However, even if this rule were deemed to fall within the scope of Union law, it is easy to envisage how, drawing on the argument put forward throughout this article, they could be justified by reference to Article 165 TFEU. Indeed, although draft-like mechanisms are “culturally … alien” to European sport as it stands,81 it is suggested that these self-correcting mechanisms not only reflect the particular values projected by American sports: but they may also be better suited to promote the very objectives that the European sports model sets out to achieve. After all, it must be recalled that Article 165 TFEU calls for the promotion of “ fairness and openness in sporting competitions.” If, as this article argues, the promotion of a competitive balance must form part of this quest for ‘fairness’ and ‘openness’ by ensuring that European sporting competitions are open to a wider range of participants; and if sport-related corrective mechanisms contribute to the attainment of long-term competitive balance within these competitions, there is nothing in the European sport model, and hence in EU law, that precludes the adoption of such mechanisms. Indeed, the introduction of sport-related corrective mechanisms could complement existing mechanisms, such as those designed to facilitate the redistribution of broadcasting rights, which have shown themselves unable to remedy the growing inequality underlying European football.

5. CONCLUSION

This article has explored the doctrinal and normative role of sporting merit in European sport, with a particular focus on football. It has first traced the origins of the concept in the EU treaties and in different soft-law instruments produced by both the European Union and the Council of Europe. Although both institutions have acknowledged the existence of a European approach to sport, which is comprised of several characteristics including the promotion of sporting merit, none of the aforementioned instruments attempt to define the concept. It has then explored the growing role that the concept has acquired in the case law of the CJEU, with a particular focus on the recent judgments in ESLC and in Royal Antwerp, where sporting merit has arguably become the central characteristic of the European sport model.

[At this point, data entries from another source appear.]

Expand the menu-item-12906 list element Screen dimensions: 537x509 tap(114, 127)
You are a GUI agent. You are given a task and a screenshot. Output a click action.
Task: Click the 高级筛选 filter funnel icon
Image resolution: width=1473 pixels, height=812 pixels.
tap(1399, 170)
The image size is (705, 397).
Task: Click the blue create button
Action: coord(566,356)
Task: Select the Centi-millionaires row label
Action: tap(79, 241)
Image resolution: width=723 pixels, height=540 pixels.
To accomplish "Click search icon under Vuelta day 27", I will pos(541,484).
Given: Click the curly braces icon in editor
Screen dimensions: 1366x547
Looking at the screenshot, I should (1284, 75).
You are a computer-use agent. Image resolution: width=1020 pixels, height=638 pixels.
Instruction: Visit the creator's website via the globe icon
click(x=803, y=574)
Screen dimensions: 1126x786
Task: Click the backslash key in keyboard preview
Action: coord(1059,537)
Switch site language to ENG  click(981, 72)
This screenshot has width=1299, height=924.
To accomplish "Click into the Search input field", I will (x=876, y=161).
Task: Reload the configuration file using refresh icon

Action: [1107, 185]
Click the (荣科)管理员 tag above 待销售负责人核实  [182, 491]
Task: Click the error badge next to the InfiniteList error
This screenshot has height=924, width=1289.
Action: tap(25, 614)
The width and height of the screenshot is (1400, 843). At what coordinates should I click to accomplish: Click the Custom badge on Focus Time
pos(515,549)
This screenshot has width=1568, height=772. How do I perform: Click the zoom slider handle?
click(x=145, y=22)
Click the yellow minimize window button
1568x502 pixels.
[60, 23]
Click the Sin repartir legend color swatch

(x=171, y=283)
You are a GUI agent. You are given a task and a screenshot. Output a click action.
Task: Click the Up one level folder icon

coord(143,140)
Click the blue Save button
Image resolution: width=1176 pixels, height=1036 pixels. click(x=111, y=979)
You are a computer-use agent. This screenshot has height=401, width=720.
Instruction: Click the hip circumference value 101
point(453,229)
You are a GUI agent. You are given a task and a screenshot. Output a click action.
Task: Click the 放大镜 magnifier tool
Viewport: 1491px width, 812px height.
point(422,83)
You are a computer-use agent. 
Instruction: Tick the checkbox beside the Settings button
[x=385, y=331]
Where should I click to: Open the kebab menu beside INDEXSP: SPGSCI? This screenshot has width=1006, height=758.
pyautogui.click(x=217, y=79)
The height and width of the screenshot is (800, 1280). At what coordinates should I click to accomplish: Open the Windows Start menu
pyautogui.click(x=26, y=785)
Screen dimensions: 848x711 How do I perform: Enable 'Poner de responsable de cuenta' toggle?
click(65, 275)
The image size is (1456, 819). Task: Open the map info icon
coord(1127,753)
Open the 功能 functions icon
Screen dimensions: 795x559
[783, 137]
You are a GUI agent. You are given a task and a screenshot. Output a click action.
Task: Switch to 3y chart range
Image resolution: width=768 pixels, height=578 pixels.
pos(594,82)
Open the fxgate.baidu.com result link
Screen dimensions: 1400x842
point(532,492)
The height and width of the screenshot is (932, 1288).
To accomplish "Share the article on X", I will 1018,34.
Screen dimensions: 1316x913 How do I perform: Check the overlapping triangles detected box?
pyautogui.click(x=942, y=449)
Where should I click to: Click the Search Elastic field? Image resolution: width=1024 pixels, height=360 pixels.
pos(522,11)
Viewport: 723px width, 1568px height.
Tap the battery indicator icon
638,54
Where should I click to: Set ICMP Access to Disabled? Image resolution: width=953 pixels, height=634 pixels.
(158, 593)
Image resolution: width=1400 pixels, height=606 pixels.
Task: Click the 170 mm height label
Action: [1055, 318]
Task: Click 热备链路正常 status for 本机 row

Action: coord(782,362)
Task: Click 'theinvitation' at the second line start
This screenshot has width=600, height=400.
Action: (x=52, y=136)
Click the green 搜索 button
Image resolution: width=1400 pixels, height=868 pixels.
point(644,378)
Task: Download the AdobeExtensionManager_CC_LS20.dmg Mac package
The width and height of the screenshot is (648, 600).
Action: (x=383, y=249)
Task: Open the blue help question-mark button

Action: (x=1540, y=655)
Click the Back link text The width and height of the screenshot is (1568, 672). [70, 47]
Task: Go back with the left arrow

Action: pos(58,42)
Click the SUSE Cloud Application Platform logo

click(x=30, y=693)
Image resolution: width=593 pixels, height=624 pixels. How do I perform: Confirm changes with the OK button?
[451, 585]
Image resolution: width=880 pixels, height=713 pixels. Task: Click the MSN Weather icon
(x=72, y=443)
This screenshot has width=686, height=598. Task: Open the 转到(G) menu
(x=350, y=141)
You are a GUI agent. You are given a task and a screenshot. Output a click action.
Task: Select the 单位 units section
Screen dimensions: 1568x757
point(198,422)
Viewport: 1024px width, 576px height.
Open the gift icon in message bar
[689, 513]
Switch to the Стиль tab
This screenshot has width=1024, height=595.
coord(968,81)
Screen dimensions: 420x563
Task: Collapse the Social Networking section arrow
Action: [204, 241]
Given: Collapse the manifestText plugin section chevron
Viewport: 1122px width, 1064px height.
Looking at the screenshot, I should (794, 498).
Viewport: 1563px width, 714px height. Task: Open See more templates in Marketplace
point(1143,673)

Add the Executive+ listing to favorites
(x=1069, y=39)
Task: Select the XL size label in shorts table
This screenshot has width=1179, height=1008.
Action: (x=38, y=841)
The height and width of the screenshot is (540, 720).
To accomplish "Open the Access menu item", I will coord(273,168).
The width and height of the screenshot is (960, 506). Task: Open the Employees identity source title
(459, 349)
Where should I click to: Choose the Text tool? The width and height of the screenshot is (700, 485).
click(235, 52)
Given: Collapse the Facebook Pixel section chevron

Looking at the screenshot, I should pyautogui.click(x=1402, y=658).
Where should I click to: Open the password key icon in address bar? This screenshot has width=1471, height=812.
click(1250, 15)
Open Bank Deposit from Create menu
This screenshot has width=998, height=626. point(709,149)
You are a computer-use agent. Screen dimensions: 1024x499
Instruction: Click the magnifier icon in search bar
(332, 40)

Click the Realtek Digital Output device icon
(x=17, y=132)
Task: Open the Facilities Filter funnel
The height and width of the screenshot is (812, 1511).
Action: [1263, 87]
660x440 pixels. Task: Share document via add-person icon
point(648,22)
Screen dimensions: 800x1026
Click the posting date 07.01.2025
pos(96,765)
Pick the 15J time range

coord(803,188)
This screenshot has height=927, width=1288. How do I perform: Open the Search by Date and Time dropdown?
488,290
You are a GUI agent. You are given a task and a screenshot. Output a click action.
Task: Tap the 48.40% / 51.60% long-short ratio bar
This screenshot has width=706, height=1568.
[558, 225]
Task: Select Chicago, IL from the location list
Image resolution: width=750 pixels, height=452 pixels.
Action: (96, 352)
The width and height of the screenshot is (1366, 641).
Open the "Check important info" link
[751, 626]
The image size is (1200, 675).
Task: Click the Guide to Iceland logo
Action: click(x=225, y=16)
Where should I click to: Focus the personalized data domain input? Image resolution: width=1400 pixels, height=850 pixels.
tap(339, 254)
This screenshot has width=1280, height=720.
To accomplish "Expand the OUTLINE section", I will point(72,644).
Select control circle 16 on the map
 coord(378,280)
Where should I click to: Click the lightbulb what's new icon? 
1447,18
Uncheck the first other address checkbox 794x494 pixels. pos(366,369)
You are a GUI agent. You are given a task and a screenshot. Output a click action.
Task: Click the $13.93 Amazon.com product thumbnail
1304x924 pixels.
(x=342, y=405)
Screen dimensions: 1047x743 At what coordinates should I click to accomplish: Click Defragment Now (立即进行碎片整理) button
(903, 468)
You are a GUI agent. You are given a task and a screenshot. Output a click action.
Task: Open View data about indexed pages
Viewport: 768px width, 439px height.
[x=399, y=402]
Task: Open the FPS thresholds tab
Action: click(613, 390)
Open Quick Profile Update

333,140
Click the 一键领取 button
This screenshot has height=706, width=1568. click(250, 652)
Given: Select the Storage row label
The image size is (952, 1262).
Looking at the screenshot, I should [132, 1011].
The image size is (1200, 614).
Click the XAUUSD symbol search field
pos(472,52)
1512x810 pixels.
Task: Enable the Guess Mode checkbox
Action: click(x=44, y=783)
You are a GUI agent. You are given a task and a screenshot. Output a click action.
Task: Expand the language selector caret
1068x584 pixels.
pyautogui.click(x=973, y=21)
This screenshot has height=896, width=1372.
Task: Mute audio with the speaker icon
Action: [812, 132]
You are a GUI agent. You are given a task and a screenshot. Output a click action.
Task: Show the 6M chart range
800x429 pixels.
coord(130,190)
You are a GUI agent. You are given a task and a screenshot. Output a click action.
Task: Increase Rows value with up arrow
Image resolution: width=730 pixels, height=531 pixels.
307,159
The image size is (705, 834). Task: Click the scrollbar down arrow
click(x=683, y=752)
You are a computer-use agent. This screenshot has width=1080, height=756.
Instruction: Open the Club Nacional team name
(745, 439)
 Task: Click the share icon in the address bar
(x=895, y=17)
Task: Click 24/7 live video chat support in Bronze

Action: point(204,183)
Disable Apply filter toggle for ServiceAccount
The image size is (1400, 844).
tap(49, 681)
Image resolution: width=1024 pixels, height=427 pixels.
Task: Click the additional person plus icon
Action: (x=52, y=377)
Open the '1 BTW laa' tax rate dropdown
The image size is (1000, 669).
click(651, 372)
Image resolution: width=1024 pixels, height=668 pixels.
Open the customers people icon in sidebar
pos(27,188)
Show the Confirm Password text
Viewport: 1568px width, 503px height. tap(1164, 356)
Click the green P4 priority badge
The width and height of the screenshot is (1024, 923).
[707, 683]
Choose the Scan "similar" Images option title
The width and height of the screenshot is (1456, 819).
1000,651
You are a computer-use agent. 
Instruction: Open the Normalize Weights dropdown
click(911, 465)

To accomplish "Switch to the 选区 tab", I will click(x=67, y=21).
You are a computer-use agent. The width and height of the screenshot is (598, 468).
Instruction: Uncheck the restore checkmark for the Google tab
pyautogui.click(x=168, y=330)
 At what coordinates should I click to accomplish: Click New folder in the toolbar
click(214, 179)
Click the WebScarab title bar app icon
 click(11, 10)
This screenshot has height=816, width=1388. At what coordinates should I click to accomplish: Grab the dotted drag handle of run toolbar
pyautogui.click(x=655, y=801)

Building on this descriptive analysis, this article has engaged in a normative evaluation of the concept. After providing a working definition of the concept, it has highlighted the tension between sporting merit and the promotion of competitive balance, two objectives that reflect different goals mandated by Article 165 TFEU (‘fairness’ vs. ‘openness’). This has paved the way for a comparative analysis of the role of both sporting merit and the pursuit of a competitive balance in North American sport. It has been argued that, despite being anathema to the values supposedly espoused by the European Sport Model, many of the self-correcting instruments relied on in American sport, such as the draft system, may in fact be better at advancing these values. Although seemingly at the expense of sporting merit – for example, by rewarding the worst-performing teams with the best draft picks, thereby allowing them to access the most talented young players of the time – these mechanisms may result in greater competitive balance over time, allowing clubs to build high-performing teams over a period of time and giving rise to a bigger pool of potential competitors.

Having set out the above, it is worth reflecting on the lessons which this article can teach us. To begin with, the Court’s recent case law evidences that the promotion of sporting merit is likely to become one of the key characteristics – if not the key characteristic – of the European sport model, and therefore to play a growing role in the future cases making their way to the Court of Justice. Given the above, it is therefore necessary to define this concept, and to consider the role which it ought to play in EU sport law. As this article has suggested, this will require regulators to make a choice between two possible approaches: one predominantly premised upon the promotion of short-term sporting merit and another which prioritises the pursuit of long-term competitive balance. Both avenues have significant practical implications. Opting for the former may feel like the more natural expression of ‘fairness,’ but may simultaneously enhance inequalities over time, thereby diminishing the ‘fairness’ and ‘openness’ of European sport. Conversely, opting for more radical redistributive mechanisms may feel hard to reconcile with the ‘affective’ dimension of European sport, but may arguably be better at pursuing the objectives set out in Article 165 TFEU. A third likelier avenue – one which opted for a balance between both approaches – would perhaps be best at addressing this tension but would raise questions, requiring the EU to establish a hierarchy between both objectives.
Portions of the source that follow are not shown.